Her novel, just released in the United States, is a detective story with a twist. Shepherd George Glenn is discovered murdered in a sheep pasture, with a spade in his chest, but the humans are helpless so some talking sheep come into play to solve the crime.
Not only is the idea not what you expected but the author is already working on a sequel and a film is already in the works. Full story here.
The amazon link is here.
What's interesting to me is that the novel is largely told from the sheep's perspective. It's not hard to be reminded of Animal Farm or myriad other stories about animals like Charlotte's Web but that humans are observed by the animals is something I'd like to see more of.
Here's the description of Three Bags Full:
In this refreshingly original detective story from debut German author Swann, a flock of sheep investigates the murder of their beloved shepherd, George Glenn. Leading the effort is Miss Maple, considered the cleverest sheep in the Irish seaside village of Glennkill. She slyly "pretends" to graze while eavesdropping on suspects who come to search George's caravan for something he may have died for. When a long-lost ram recounts an incident that occurred upon his departure years earlier, Miss Maple uncovers the catalyst for George's death.
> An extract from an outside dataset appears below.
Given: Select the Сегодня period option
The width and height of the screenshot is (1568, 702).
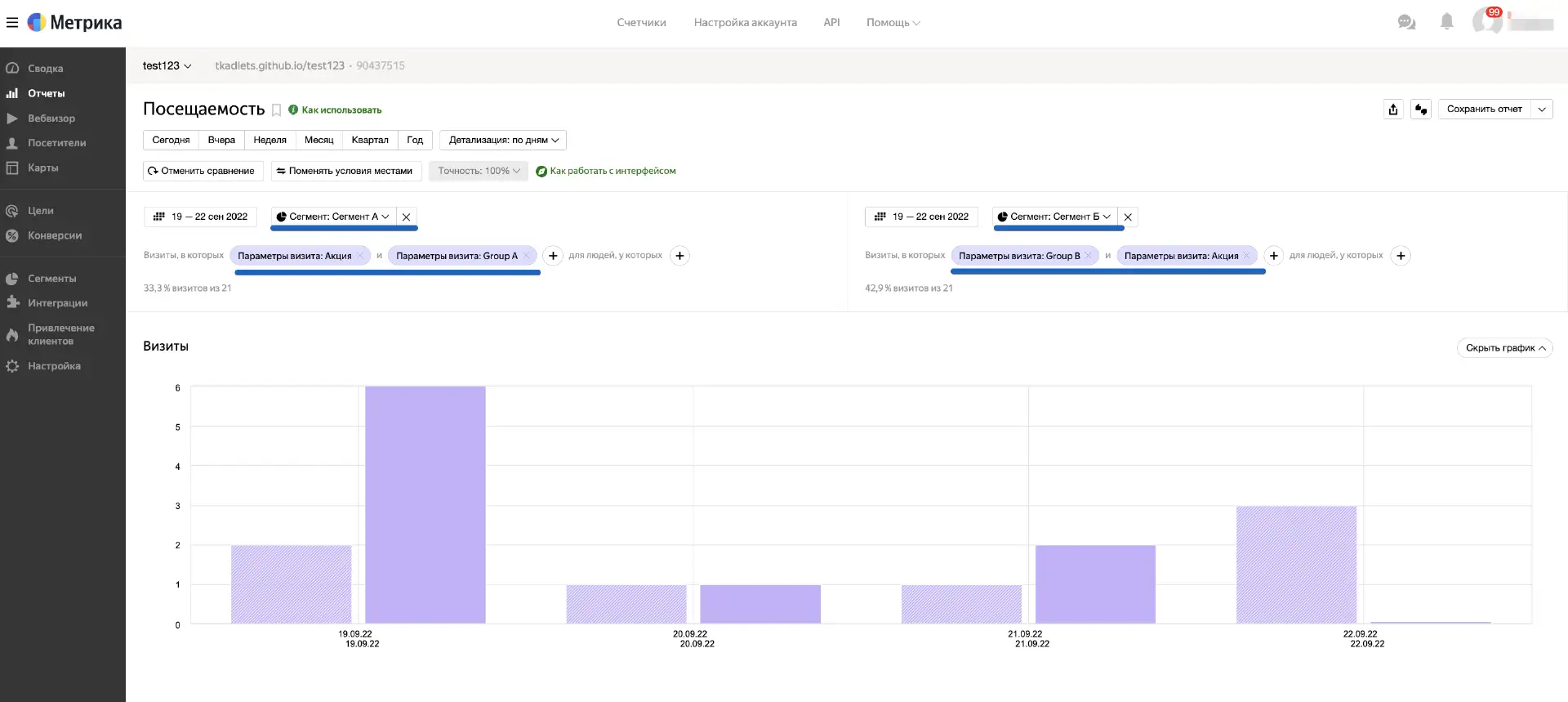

The wooly troupe reveals the crime's solution in a near-Shakespearean mime at the annual "Smartest Sheep in Glennkill" contest. The author's sheep's-eye view and the animals' literal translation of the strange words and deeds of the human species not only create laugh-out-loud humor but also allow the animals occasional flashes of accidental brilliance.
I'm also reminded of Jean George's Frightful's Mountain wish is told from the perspective of a falcon.